It is quite normal for me to repeat myself and then to see surprised reactions when people learn that I am a flute teacher. A ‘deaf’ flute teacher. No, wait for it – a profoundly deaf flute teacher actually.
If there’s a chance and the right moment (because I am not the boasting type at all), I would harp on about my pupil’s achievements; how many of them gained distinction across all levels in their flute exams, especially at grades 7 and 8 which is at the top end of the ladder by the Associated Boards of the Royal Schools of Music (ABRSM). I have entered more than 200 pupils for ABRSM exams with a 100% success pass rate. I have experienced the sheer joy of soon-to-be school leavers being offered a place at a prestigious music college in London and universities (one of them is Oxford) through tough auditions. Two of my other students took up seats with the Essex Youth Symphonic Orchestra where the flute department is a highly competitive place to get in to with only 3 seats available. They join in music activities at their school. Furthermore, there’s been trophy prize winners, special requested performances and certificates through festival competitions. I share their highs and lows.
My biggest delight is that they all come back every week for their lessons. Most of my players started at the beginning as they picked up the flute for the first time. I teach across the ages from beginners to diploma levels.
So being deaf from birth and a music teacher, how is that all possible?
While people’s first thoughts about music is that music is about hearing sound. There’s no mistaking it – sounds travels to the listening ear and captures their attention…and imagination. The word ‘music’ after all according to Wikipedia ‘is an art form whose medium is sound’.

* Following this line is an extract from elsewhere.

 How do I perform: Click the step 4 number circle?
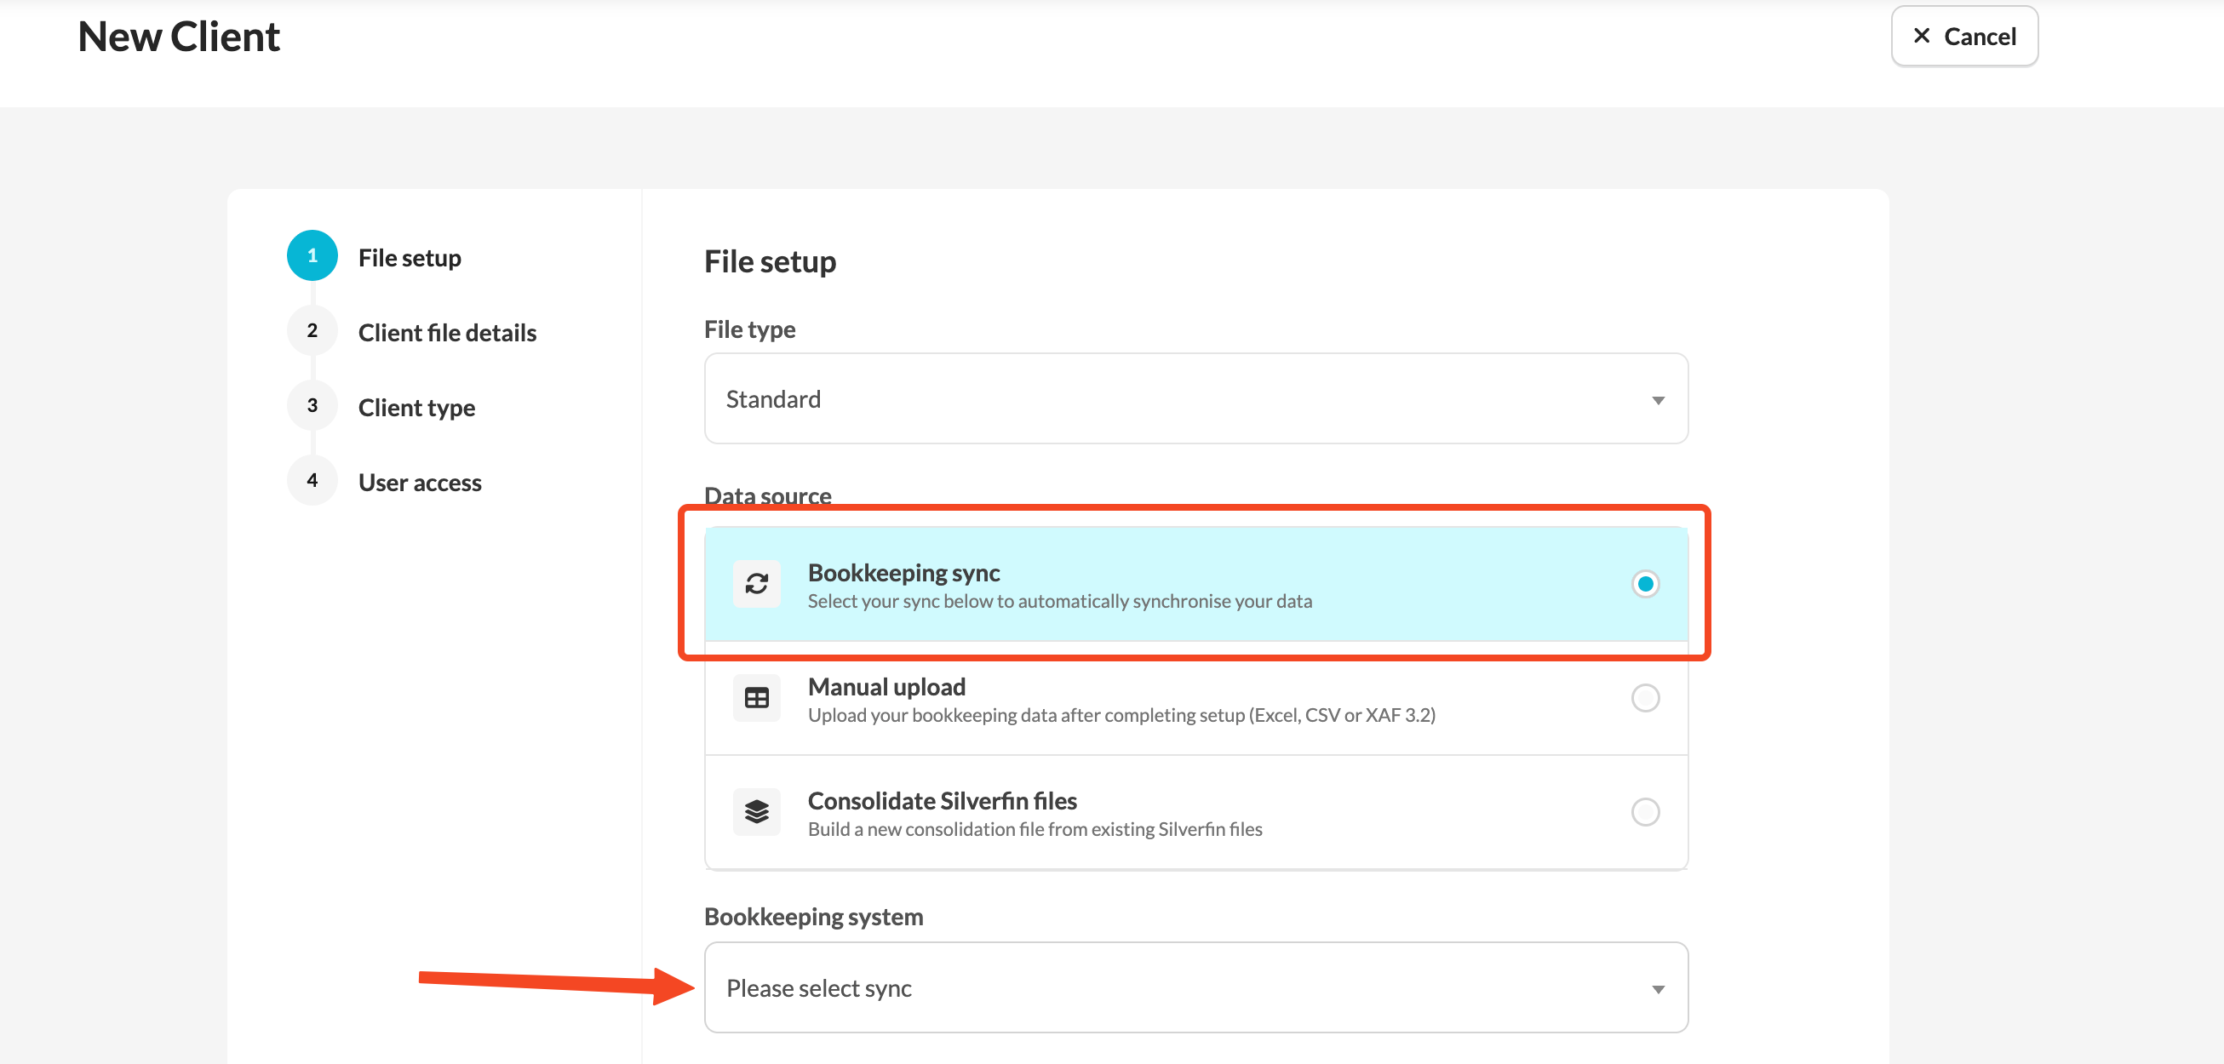point(312,481)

However, Wikipedia then goes on to say –
Bingo! This is exactly where I get my back-up as to what music also really is. If you are at a favourite concert watching and listening to rock, pop, classical, jazz for example and seeing these musicians perform on stage, or as a soloist even – they are physically producing all of these elements that make up sound. A performer has a job of activating all areas in their brain to THINK about how they wish to interpret ‘sound’ stories with their instrument.
Being a learner in my lesson means all these elements come to play and this is what language is. In my Royal Welsh College of Music (RWCMD) dissertation in 2005 I wrote that “Music is not about ‘hearing’ any more than language is” when debating about whether music is possible for those who are deaf. I stressed that actual music making is a mental process. My finished essay won me a prize for the highest mark and best written piece in my year that year.
What’s equally important along with sound and language of music is the background of the piece, – who’s the composer, what’s the history, influences, culture, genres, style as well as the anesthetic and criticism of it. My pupils could be playing a sonata piece that is more than 400 years old from Europe, or playing groovy off-beat dance rhythms of the Caribbean and to the latest craze of Disney’s Frozen ‘Let it go’. Being a performer means we are open to interpretation, beauty, and styles. Sometimes there are firm rules, sometimes we can bend them.
My duty as a teacher is to make sure pupils understand all these elements, laying solid foundations to the art of music as well as knowing exactly how the flute works. Playing the flute is a physical activity – it requires stamina, concentration and dedication. I check their breathing, tone production all across the keys, fingerings, scales, rhythm work and interpreting many pieces of music. In that way it reassures the pupils with what they are doing and then carry on with the good work at home. Although I wear my analogue hearing aids at all times I can hear and identify when they make a wrong note or a poor tone, I help them to develop self-reliability with music and command of the instrument.
I have a father and brother team when pupils take music exams. Two of their pieces will have to be accompanied on the piano, and this is often where my youngest brother Edward step in. He is a highly skilled pianist and has built good rapport with my pupils over the years. Aural is another aspect where the examiner assess their listening skills, such as being able to sight-sing in tune, recognise harmony, keys and chord changes on the spot in the exam. My father Roger is an experienced music examiner himself and will take on my pupils at an advanced level for a few lessons as he knows how to train them what to listen out for.
As a teacher, I have found those with hearing impairment could need extra help with achieving a good tone quality on the flute, and those with sight-impairments may have their music enlarged and use note colours (Tobin music system). A pupil with asthma will adjust their breathing phrases while it still shapes the music beautifully that no-one would ever guess. On the whole, everyone has their own learning and playing challenges no matter what. Where there’s will, music will find a way of reaching through to them.
So…being a deaf music teacher? It is one of my best jobs in the world and I’m glad to say that it is totally possible to be a flute teacher.